Go through the material and pull out every line with the string "price" in it.

--- START ---

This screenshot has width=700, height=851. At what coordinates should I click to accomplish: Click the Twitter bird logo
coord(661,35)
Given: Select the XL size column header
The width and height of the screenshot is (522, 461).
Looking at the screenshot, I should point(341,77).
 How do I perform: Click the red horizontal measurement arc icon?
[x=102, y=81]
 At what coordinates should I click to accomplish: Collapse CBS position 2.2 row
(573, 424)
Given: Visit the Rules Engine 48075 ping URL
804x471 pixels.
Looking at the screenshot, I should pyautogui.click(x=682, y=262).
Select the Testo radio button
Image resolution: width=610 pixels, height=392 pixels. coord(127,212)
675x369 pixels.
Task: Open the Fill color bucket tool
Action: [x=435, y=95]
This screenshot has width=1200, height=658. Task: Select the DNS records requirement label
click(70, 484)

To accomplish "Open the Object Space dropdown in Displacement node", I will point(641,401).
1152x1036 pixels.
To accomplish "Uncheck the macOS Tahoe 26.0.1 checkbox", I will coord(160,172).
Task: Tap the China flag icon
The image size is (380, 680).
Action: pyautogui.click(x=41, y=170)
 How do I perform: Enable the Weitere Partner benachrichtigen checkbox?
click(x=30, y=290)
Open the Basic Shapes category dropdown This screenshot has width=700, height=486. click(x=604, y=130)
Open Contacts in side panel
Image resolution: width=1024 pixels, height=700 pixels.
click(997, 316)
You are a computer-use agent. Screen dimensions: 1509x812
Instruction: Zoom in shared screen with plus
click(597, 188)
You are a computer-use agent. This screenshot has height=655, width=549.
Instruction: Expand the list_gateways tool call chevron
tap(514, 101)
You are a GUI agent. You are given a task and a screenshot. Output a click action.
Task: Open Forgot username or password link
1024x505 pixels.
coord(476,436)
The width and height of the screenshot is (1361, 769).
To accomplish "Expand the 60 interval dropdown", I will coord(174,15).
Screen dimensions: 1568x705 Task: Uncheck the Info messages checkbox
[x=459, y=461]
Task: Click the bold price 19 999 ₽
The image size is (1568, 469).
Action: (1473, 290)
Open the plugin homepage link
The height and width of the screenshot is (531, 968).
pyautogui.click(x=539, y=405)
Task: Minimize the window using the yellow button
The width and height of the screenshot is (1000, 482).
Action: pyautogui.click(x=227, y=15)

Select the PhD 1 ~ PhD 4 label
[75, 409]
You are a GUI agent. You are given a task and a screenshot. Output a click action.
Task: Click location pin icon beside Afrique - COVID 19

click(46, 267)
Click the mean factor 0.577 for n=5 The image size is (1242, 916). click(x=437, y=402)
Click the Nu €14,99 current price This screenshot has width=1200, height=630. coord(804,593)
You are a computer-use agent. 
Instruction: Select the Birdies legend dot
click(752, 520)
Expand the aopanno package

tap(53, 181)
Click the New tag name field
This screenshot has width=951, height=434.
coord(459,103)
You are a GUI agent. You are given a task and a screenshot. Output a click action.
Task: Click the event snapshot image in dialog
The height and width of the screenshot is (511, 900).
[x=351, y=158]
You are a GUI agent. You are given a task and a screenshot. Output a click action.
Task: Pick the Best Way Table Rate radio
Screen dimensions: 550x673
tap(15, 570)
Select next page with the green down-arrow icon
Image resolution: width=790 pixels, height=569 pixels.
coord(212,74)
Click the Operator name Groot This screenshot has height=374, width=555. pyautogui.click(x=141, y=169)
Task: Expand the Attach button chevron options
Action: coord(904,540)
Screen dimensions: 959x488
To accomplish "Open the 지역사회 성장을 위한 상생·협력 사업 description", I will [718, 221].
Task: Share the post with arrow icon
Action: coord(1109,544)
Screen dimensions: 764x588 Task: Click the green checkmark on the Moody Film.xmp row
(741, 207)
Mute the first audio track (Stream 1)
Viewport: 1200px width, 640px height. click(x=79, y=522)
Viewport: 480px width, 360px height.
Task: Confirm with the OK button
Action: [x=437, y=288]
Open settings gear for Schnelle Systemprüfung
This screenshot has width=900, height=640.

--- END ---

_Output_
Task: Click the bold price 19 999 ₽
Click the Nu €14,99 current price This screenshot has width=1200, height=630. coord(804,593)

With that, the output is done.